[DATA PROVIDED — start]

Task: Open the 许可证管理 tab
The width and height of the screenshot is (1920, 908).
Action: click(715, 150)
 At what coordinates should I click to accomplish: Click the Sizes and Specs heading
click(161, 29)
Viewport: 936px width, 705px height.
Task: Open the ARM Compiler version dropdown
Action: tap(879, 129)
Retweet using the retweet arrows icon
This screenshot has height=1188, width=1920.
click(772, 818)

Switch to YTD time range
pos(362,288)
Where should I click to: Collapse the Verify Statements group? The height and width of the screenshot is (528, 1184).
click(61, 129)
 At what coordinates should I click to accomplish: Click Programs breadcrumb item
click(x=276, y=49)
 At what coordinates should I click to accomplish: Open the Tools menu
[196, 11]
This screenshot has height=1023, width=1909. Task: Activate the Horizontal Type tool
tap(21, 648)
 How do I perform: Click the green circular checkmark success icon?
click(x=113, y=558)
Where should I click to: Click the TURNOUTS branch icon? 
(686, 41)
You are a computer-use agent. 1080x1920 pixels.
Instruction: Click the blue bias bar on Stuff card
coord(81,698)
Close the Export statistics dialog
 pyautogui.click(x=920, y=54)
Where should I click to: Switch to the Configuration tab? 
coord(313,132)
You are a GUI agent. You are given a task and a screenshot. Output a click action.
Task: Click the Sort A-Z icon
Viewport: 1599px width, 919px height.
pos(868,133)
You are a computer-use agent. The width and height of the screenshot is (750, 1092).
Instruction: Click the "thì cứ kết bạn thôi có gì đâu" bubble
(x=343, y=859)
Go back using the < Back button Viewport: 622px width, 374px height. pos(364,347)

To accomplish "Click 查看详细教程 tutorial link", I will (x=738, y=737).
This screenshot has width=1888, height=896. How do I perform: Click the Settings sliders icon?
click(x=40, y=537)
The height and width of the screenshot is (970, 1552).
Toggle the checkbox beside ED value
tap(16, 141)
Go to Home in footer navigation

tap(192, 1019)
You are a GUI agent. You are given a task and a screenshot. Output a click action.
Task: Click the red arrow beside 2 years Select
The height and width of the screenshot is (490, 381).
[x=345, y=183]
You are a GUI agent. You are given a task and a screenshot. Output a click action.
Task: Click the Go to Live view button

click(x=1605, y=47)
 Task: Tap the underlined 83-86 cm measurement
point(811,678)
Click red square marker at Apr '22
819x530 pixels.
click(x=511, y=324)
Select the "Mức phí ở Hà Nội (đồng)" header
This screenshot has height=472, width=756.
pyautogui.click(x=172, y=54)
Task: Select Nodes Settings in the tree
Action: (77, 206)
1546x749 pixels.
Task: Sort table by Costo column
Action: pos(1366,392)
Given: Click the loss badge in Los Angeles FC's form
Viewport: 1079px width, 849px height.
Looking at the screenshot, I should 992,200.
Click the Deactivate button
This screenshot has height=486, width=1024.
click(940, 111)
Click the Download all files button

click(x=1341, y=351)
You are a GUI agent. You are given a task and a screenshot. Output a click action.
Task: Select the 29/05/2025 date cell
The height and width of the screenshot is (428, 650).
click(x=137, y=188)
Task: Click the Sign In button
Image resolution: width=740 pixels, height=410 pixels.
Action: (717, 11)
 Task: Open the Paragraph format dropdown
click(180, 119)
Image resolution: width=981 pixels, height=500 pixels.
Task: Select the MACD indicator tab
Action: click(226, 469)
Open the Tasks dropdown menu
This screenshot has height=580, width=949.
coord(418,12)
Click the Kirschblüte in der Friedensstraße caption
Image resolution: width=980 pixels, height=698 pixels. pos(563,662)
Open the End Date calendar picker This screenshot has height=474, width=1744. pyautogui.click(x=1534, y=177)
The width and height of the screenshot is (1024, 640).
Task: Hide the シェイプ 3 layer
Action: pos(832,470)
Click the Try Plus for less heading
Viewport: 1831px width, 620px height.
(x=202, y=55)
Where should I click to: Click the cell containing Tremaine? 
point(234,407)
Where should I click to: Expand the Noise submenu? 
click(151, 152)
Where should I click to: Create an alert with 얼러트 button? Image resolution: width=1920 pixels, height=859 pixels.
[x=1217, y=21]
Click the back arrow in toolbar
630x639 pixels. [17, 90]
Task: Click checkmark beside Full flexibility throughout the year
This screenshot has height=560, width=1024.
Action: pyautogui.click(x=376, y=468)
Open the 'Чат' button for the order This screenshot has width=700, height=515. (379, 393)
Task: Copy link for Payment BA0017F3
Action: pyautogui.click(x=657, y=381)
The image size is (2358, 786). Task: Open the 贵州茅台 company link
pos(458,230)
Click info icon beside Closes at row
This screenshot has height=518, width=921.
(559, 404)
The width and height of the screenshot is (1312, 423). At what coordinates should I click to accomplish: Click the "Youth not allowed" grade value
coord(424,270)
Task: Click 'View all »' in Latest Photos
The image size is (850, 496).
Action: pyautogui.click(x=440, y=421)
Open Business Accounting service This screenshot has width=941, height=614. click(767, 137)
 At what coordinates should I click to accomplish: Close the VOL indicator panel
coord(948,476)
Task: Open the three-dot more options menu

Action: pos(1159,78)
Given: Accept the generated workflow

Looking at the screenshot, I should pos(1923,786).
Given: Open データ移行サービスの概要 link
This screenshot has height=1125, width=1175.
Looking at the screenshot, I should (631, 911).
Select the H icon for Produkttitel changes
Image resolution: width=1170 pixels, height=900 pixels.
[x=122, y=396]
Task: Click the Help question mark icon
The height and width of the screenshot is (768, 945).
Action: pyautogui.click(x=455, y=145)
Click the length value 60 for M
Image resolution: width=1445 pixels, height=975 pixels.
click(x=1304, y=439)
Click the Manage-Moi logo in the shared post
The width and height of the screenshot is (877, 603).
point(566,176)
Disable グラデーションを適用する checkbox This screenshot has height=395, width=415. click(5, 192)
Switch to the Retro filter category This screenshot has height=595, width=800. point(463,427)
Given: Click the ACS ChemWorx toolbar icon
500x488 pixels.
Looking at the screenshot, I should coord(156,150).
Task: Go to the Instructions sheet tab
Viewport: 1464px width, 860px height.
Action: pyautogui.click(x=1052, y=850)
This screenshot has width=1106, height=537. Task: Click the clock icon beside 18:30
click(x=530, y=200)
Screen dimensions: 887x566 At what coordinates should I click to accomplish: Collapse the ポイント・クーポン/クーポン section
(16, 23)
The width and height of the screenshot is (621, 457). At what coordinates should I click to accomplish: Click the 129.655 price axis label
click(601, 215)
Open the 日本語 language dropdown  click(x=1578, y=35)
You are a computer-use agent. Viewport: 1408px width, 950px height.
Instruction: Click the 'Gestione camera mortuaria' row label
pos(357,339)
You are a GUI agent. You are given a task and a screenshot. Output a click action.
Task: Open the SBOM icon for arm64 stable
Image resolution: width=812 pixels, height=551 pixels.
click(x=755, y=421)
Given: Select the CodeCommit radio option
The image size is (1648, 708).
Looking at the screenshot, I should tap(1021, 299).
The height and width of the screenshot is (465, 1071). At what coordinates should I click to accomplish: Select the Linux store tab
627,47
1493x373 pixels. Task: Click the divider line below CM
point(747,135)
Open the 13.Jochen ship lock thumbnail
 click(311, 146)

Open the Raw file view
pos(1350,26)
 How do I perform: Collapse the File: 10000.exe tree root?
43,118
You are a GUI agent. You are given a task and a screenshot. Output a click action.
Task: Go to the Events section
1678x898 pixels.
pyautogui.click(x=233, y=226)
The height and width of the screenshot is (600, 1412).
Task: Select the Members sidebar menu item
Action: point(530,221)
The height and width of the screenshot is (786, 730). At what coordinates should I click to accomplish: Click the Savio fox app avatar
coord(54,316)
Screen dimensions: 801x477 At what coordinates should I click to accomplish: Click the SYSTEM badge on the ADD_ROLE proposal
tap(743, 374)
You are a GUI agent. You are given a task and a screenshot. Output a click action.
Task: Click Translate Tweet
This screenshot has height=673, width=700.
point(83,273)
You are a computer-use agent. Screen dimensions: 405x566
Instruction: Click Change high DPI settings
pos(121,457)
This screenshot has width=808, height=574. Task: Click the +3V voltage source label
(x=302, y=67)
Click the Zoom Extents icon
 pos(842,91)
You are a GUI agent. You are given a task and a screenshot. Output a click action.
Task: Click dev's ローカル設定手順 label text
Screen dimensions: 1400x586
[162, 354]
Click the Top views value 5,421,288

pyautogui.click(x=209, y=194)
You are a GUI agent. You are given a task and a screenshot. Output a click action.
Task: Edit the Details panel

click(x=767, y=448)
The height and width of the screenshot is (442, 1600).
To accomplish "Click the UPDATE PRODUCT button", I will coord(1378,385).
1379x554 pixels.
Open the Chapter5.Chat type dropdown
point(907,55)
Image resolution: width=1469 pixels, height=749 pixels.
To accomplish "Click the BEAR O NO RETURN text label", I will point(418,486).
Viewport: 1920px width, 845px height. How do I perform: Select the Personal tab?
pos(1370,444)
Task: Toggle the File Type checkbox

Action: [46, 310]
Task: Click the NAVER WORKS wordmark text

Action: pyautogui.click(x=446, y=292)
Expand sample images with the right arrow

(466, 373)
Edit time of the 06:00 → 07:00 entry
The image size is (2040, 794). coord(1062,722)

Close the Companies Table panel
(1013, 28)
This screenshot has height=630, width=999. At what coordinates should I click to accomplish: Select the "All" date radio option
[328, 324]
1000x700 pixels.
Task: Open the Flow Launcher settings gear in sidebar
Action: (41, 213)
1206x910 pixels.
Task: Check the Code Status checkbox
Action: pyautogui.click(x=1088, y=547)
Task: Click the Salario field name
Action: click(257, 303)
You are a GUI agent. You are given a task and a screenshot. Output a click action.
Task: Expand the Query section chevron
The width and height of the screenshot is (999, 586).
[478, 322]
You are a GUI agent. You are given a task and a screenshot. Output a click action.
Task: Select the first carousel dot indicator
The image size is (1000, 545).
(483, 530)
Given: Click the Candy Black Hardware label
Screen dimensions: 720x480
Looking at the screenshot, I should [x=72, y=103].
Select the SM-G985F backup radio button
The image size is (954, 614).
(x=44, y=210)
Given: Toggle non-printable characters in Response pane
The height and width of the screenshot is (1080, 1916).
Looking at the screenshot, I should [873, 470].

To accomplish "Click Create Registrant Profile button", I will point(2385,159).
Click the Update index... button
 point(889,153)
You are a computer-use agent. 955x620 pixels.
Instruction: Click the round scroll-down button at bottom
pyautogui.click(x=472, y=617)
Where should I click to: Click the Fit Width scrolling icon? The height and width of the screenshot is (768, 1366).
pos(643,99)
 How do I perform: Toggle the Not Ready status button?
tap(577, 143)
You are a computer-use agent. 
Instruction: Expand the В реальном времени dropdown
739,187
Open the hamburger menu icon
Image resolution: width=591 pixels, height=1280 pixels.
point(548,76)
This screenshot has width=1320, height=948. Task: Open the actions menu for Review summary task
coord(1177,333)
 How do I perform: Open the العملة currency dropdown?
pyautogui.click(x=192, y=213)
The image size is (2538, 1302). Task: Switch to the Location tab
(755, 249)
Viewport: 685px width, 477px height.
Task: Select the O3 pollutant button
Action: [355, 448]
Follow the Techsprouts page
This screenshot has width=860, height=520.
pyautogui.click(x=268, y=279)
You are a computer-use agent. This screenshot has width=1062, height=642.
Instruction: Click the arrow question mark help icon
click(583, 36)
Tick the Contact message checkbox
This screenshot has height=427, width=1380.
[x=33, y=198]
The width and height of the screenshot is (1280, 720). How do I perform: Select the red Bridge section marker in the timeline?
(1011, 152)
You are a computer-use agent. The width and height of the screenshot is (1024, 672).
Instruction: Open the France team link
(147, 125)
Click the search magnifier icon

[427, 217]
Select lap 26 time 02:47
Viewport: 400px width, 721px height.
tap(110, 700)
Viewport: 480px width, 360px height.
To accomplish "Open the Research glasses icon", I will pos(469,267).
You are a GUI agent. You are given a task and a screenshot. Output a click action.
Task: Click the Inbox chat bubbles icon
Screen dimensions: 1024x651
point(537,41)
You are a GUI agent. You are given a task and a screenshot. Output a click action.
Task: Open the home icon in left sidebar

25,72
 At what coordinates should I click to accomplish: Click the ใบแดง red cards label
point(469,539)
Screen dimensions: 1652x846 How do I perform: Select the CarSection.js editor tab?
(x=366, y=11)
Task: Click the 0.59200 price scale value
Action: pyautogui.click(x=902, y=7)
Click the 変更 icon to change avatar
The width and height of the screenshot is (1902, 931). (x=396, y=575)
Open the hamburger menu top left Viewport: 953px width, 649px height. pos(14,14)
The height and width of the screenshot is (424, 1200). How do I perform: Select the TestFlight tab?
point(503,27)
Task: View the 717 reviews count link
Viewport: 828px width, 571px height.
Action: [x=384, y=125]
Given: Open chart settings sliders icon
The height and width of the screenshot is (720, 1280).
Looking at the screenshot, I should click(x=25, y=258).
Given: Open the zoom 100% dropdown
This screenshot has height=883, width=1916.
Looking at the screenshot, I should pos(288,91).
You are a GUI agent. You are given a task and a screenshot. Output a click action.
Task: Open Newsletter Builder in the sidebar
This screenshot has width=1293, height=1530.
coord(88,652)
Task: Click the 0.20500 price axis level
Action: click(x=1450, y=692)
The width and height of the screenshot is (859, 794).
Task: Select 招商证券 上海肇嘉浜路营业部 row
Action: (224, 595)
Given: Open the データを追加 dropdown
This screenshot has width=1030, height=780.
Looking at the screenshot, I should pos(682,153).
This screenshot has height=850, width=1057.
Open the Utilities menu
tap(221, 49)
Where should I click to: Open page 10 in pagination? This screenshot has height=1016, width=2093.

[DATA PROVIDED — finish]

The records are given above. Copy each line in them that holds "page".

EXERCISE RESULT
Follow the Techsprouts page
Where should I click to: Open page 10 in pagination? This screenshot has height=1016, width=2093.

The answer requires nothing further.